As the Tautira Foundation begins to develop its programming, de Remer is starting there: creating a space for caregivers and the recently bereaved to gather, participate in support groups, and receive services such as EMDR therapy, among other offerings. She also envisions Tautira as a space for solace, where people can rest, reflect and create legacy content for their loved ones.
“My boyfriend and I made audio recordings,” she says. “Those were really important to him, like telling the story of how we met. But we always struggled to find time, a quiet space or the right equipment, and even the mental bandwidth needed to sit down and have highly emotional conversations.”
These services will be offered free of charge. To cover operational costs, the foundation will have for-profit offerings—ash scatterings, living wakes and fundraising events—and hopes to make its programs billable to insurance. The goal is for Tautira to occupy a “third space” in medicine. End-of-life care typically unfolds in hospitals, hospices or patients’ homes, settings often defined by routine and clinical necessity.

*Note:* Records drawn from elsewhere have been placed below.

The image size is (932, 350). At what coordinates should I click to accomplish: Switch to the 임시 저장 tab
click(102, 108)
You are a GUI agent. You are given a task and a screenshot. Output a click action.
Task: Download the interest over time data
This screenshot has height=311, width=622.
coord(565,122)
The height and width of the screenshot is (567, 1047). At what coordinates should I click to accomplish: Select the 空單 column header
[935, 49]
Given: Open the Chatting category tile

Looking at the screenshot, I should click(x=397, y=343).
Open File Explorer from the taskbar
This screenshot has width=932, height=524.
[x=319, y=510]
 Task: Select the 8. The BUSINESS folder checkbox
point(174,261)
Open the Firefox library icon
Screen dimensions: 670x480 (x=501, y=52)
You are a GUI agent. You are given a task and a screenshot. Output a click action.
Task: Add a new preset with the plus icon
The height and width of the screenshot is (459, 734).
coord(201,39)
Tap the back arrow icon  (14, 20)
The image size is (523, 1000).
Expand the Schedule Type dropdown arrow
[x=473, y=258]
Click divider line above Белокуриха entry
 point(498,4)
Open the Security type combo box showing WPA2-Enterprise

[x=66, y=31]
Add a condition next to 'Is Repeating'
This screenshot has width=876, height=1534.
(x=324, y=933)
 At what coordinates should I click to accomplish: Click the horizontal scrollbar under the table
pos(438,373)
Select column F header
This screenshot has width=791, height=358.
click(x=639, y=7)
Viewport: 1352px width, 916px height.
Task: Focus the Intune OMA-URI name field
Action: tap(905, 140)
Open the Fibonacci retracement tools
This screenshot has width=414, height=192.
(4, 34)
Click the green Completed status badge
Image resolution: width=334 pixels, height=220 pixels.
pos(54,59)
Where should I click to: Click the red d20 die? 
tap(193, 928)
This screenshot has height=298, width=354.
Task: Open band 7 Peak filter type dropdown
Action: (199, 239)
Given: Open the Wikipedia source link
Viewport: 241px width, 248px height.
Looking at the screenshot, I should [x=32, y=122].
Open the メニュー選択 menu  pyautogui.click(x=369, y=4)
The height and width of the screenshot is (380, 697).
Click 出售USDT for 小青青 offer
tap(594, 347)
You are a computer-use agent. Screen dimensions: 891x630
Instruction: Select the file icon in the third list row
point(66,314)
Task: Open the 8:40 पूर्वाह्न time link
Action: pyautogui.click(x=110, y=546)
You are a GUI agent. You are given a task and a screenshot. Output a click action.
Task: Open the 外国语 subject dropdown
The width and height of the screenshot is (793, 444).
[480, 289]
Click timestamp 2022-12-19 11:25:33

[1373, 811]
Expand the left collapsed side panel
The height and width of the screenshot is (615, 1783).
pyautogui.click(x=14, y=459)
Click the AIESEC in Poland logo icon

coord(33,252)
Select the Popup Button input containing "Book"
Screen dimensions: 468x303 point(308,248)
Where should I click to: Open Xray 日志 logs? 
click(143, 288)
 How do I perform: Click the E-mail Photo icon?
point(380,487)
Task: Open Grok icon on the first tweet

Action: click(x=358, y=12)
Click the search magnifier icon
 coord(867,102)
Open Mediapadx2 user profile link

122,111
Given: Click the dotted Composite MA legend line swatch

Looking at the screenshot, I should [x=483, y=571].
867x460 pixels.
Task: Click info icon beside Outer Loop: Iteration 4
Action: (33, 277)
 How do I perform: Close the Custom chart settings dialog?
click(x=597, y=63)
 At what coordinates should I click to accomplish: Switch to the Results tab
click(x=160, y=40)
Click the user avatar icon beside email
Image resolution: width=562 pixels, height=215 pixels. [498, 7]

“When you get people out of a hospital—a sterile space with vinyl floors and fluorescent lighting—that’s when a lot of amazing things can happen,” she says. “Sure, some people just want to be at home, but even home can be triggering.”
Research has shown that stimulating environments with access to natural light, views of nature and similar elements can help ease pain in hospital patients. In practice, this might mean incorporating interior gardens into hospital design, and installing larger windows throughout medical facilities.
De Remer is considering what might happen when that concept extends to the water. Already, she has invested more than $175,000 into stabilizing the boat over the past seven years. A full restoration is expected to cost around $1.75 million. A precise estimate will follow a full marine survey and engineering review, which may require dismantling the vessel down to its framing to ensure long-term seaworthiness.
The foundation’s first investment came from Belinda Vidor Holliday, daughter of the vessel’s original owner, King Vidor. She and de Remer had connected years earlier through a mutual acquaintance with a love of film noir and wooden boats. Vidor Holliday recalled long afternoons in Catalina spent aboard Tautira, then named Runaway, and was so inspired by de Remer’s vision that she became the inaugural contributor.
For de Remer, the work has been therapeutic. And if all goes according to plan, the boat will offer that same sense of purpose and healing to others.
“I think the process of buying time so far, restoring her, and creating something new to give back to the community has, in many ways, been a very personal journey,” de Remer says. “She has given purpose to what I went through. She’s a gift, and I won’t stop until the gift is paid forward.”